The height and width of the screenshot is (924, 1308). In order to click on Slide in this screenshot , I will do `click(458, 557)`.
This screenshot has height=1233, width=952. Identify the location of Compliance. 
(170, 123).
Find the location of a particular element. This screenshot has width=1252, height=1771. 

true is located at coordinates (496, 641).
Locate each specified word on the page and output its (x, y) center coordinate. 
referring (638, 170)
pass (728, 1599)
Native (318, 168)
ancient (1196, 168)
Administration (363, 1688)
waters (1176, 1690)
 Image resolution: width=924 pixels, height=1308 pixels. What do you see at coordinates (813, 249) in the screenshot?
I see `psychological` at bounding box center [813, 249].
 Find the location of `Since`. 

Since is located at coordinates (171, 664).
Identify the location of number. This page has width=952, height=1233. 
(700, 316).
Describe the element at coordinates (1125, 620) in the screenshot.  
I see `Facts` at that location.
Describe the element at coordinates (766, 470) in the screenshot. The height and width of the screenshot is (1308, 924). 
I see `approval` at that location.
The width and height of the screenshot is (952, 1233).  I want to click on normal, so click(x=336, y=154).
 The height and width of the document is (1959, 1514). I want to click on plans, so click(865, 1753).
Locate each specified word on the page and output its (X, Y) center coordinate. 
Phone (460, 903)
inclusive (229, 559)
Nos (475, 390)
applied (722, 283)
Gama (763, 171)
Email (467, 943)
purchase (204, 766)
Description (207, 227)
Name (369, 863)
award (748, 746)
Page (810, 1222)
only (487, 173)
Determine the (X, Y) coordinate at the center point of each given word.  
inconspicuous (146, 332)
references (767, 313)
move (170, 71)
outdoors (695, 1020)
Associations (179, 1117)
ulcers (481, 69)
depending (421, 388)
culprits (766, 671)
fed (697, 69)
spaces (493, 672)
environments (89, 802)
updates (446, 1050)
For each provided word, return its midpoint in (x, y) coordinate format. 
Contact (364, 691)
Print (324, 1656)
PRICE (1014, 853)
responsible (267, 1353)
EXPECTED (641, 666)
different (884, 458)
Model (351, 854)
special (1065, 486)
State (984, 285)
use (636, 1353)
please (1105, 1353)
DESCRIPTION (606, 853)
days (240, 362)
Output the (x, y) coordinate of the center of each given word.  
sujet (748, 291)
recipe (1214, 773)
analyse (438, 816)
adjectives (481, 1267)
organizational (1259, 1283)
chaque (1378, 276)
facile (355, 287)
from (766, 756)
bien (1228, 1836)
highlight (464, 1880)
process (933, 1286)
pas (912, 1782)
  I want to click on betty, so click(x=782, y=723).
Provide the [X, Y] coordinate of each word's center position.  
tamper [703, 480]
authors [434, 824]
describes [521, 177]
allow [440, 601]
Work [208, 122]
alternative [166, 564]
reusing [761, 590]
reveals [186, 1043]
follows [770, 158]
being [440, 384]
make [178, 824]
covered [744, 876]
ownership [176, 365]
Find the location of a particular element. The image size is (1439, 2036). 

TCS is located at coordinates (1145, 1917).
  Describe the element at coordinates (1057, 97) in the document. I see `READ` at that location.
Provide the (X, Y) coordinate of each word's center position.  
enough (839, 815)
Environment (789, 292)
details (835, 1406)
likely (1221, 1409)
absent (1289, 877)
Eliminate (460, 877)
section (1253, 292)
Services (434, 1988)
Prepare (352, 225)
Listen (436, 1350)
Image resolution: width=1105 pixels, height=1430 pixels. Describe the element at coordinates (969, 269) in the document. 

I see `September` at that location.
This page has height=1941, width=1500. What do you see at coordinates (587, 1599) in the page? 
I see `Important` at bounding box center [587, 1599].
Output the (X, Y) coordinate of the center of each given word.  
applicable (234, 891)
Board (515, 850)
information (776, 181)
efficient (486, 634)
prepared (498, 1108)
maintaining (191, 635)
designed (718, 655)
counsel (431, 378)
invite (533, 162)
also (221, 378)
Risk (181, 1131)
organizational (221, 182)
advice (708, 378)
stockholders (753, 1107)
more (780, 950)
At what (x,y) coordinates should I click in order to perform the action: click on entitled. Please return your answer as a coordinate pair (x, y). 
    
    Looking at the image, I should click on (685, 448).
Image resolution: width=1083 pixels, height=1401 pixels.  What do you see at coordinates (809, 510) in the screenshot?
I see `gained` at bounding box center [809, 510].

════════════════

[GIVEN TASK]
Recast every one of the entries above as a JSON list of strings, one string per line, omitting blank lines.

[RESULT]
[
  "The height and width of the screenshot is (924, 1308). In order to click on Slide in this screenshot , I will do `click(458, 557)`.",
  "This screenshot has height=1233, width=952. Identify the location of Compliance. ",
  "(170, 123).",
  "Find the location of a particular element. This screenshot has width=1252, height=1771. ",
  "true is located at coordinates (496, 641).",
  "Locate each specified word on the page and output its (x, y) center coordinate. ",
  "referring (638, 170)",
  "pass (728, 1599)",
  "Native (318, 168)",
  "ancient (1196, 168)",
  "Administration (363, 1688)",
  "waters (1176, 1690)",
  " Image resolution: width=924 pixels, height=1308 pixels. What do you see at coordinates (813, 249) in the screenshot?",
  "I see `psychological` at bounding box center [813, 249].",
  " Find the location of `Since`. ",
  "Since is located at coordinates (171, 664).",
  "Identify the location of number. This page has width=952, height=1233. ",
  "(700, 316).",
  "Describe the element at coordinates (1125, 620) in the screenshot.  ",
  "I see `Facts` at that location.",
  "Describe the element at coordinates (766, 470) in the screenshot. The height and width of the screenshot is (1308, 924). ",
  "I see `approval` at that location.",
  "The width and height of the screenshot is (952, 1233).  I want to click on normal, so click(x=336, y=154).",
  " The height and width of the document is (1959, 1514). I want to click on plans, so click(865, 1753).",
  "Locate each specified word on the page and output its (X, Y) center coordinate. ",
  "Phone (460, 903)",
  "inclusive (229, 559)",
  "Nos (475, 390)",
  "applied (722, 283)",
  "Gama (763, 171)",
  "Email (467, 943)",
  "purchase (204, 766)",
  "Description (207, 227)",
  "Name (369, 863)",
  "award (748, 746)",
  "Page (810, 1222)",
  "only (487, 173)",
  "Determine the (X, Y) coordinate at the center point of each given word.  ",
  "inconspicuous (146, 332)",
  "references (767, 313)",
  "move (170, 71)",
  "outdoors (695, 1020)",
  "Associations (179, 1117)",
  "ulcers (481, 69)",
  "depending (421, 388)",
  "culprits (766, 671)",
  "fed (697, 69)",
  "spaces (493, 672)",
  "environments (89, 802)",
  "updates (446, 1050)",
  "For each provided word, return its midpoint in (x, y) coordinate format. ",
  "Contact (364, 691)",
  "Print (324, 1656)",
  "PRICE (1014, 853)",
  "responsible (267, 1353)",
  "EXPECTED (641, 666)",
  "different (884, 458)",
  "Model (351, 854)",
  "special (1065, 486)",
  "State (984, 285)",
  "use (636, 1353)",
  "please (1105, 1353)",
  "DESCRIPTION (606, 853)",
  "days (240, 362)",
  "Output the (x, y) coordinate of the center of each given word.  ",
  "sujet (748, 291)",
  "recipe (1214, 773)",
  "analyse (438, 816)",
  "adjectives (481, 1267)",
  "organizational (1259, 1283)",
  "chaque (1378, 276)",
  "facile (355, 287)",
  "from (766, 756)",
  "bien (1228, 1836)",
  "highlight (464, 1880)",
  "process (933, 1286)",
  "pas (912, 1782)",
  "  I want to click on betty, so click(x=782, y=723).",
  "Provide the [X, Y] coordinate of each word's center position.  ",
  "tamper [703, 480]",
  "authors [434, 824]",
  "describes [521, 177]",
  "allow [440, 601]",
  "Work [208, 122]",
  "alternative [166, 564]",
  "reusing [761, 590]",
  "reveals [186, 1043]",
  "follows [770, 158]",
  "being [440, 384]",
  "make [178, 824]",
  "covered [744, 876]",
  "ownership [176, 365]",
  "Find the location of a particular element. The image size is (1439, 2036). ",
  "TCS is located at coordinates (1145, 1917).",
  "  Describe the element at coordinates (1057, 97) in the document. I see `READ` at that location.",
  "Provide the (X, Y) coordinate of each word's center position.  ",
  "enough (839, 815)",
  "Environment (789, 292)",
  "details (835, 1406)",
  "likely (1221, 1409)",
  "absent (1289, 877)",
  "Eliminate (460, 877)",
  "section (1253, 292)",
  "Services (434, 1988)",
  "Prepare (352, 225)",
  "Listen (436, 1350)",
  "Image resolution: width=1105 pixels, height=1430 pixels. Describe the element at coordinates (969, 269) in the document. ",
  "I see `September` at that location.",
  "This page has height=1941, width=1500. What do you see at coordinates (587, 1599) in the page? ",
  "I see `Important` at bounding box center [587, 1599].",
  "Output the (X, Y) coordinate of the center of each given word.  ",
  "applicable (234, 891)",
  "Board (515, 850)",
  "information (776, 181)",
  "efficient (486, 634)",
  "prepared (498, 1108)",
  "maintaining (191, 635)",
  "designed (718, 655)",
  "counsel (431, 378)",
  "invite (533, 162)",
  "also (221, 378)",
  "Risk (181, 1131)",
  "organizational (221, 182)",
  "advice (708, 378)",
  "stockholders (753, 1107)",
  "more (780, 950)",
  "At what (x,y) coordinates should I click in order to perform the action: click on entitled. Please return your answer as a coordinate pair (x, y). ",
  "    Looking at the image, I should click on (685, 448).",
  "Image resolution: width=1083 pixels, height=1401 pixels.  What do you see at coordinates (809, 510) in the screenshot?",
  "I see `gained` at bounding box center [809, 510]."
]